Gemeinderat - Applaus von Bürgern, Aufatmen bei Rektoren und Lehrern / 22:7-Stimmen / Freie Wähler, Grüne, SPD, FDP, OB und nun auch Teile der CDU dafür

GMS im dritten Anlauf beschlossen

Von 
Sascha Bickel
Lesedauer: 

Die Eduard-Mörike-Schule im Weberdorf macht sich auf den Weg zur neuen Schulform: "Gemeinschaftsschule".

© Sascha Bickel

Bad Mergentheim. Ganze drei Anläufe waren im Gemeinderat nötig, um die Einrichtung einer Gemeinschaftsschule, kurz GMS, in Bad Mergentheim mehrheitlich zu beschließen und den erforderlichen Antrag an die Schulaufsicht zu stellen. Am Donnerstagabend war es soweit: Unter dem Applaus des Publikums im Dorfgemeinschaftshaus Neunkirchen und dem sichtbaren Aufatmen von Rektoren und Lehrern stimmten (geheim) 22 Ratsmitglieder für das Vorhaben, sieben dagegen. Zuvor taten CDU-Vertreter einen Meinungswandel von Teilen der Fraktion kund.

Noch im November 2014 hatte sich die CDU-Fraktion (ohne die Stimme des FDP-Vertreters) erfolgreich gegen eine Gemeinschaftsschule an der bisherigen Eduard-Mörike-Werkrealschule gestemmt. Und auch Mitte 2013 - bei der ersten Abstimmung zum Thema - betonte die Fraktion geschlossen ihre ablehnende Haltung.

In den vergangenen Monaten war die öffentliche Kritik immer lauter geworden und es wurde deutlich, dass nicht nur Freie Wähler, Grüne, SPD und FDP-Vertreter, sondern eben auch alle Mergentheimer Schulleitungen, viele Lehrer, Elternvertreter und Eltern sowie das Schulamt und der Oberbürgermeister pro GMS eingestellt sind.
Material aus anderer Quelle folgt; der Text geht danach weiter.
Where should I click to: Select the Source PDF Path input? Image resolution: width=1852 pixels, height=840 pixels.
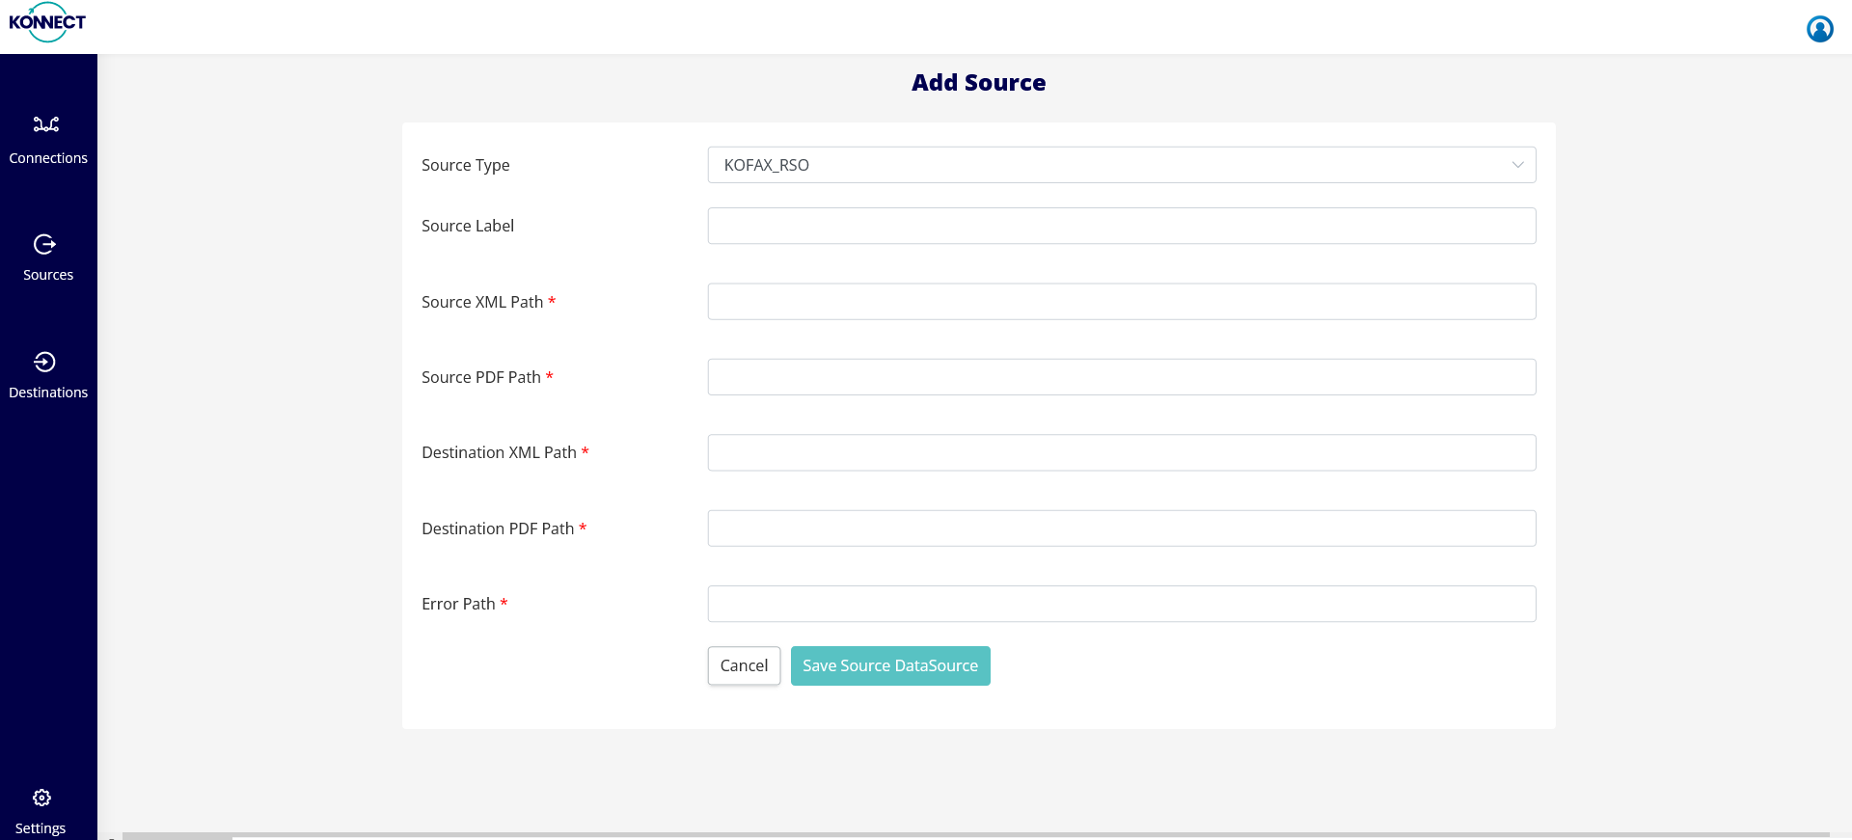tap(1121, 377)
Die CDU stand also in der Öffentlichkeit allein auf weiter Flur mit ihrer Blockade der neuen Schulform für die Kurstadt.

Vor rund 70 Zuhörern wurde am Donnerstag beschlossen, dass Bad Mergentheim zum Schuljahr 2016/17 eine Gemeinschaftsschule im Weberdorf erhalten soll. Sie soll als verpflichtende Ganztagesschule mit einem acht Stunden Schulbetrieb an drei Tagen in der Woche die Schulklassen 5 bis 10 umfassen und zweizügig geführt werden.

Wie es in der Ratsvorlage heißt, ist die Eduard-Mörike-Schule als dreizügige Schule konzipiert. Für eine zweizügige GMS seien daher keine großen Um- oder Erweiterungsbauten notwendig. Eine Mensa ist vorhanden. Im Obergeschoss gibt es Klassenräume, die durch flexible Trennwände variabel verändert werden können.
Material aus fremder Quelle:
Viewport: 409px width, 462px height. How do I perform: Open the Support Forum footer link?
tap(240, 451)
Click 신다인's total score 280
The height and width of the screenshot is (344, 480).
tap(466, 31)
Platz für die neue Schulform, bei der der Unterricht einer Klasse aufgrund unterschiedlicher Aufgabenstellungen manchmal über mehrere Räume verteilt wird, sei laut Stadt also ausreichend vorhanden. Nachdem die GMS, wenn sie bewilligt sei, zunächst mit den neuen Fünftklässlern (ab 2016) starte, müssten in jedem Jahr nur zwei Klassenräume neu möbliert werden.
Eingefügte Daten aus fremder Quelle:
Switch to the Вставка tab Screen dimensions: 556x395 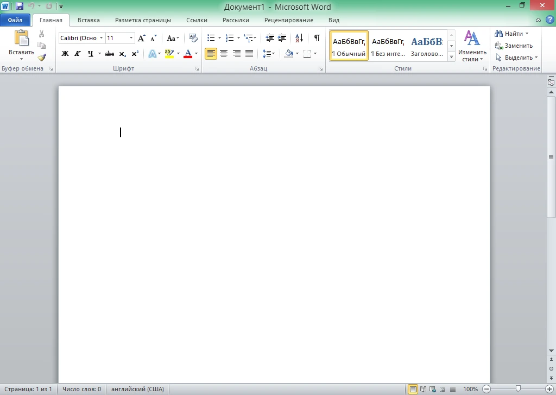(x=89, y=20)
Für die anderen weiterführenden Schulen in Bad Mergentheim, insbesondere die Kopernikus-Realschule und das Deutschorden-Gymnasium rechnet die Stadt mit "keiner drastischen Reduzierung der Schüleranmeldezahlen" durch die Einführung einer GMS. Die Schulleiter des Gymnasiums, der Kopernikus-Realschule und auch der Lorenz-Fries-Schule erklärten gar per Unterschrift am 20. März ihr Einverständnis mit einer GMS am Standort Bad Mergentheim.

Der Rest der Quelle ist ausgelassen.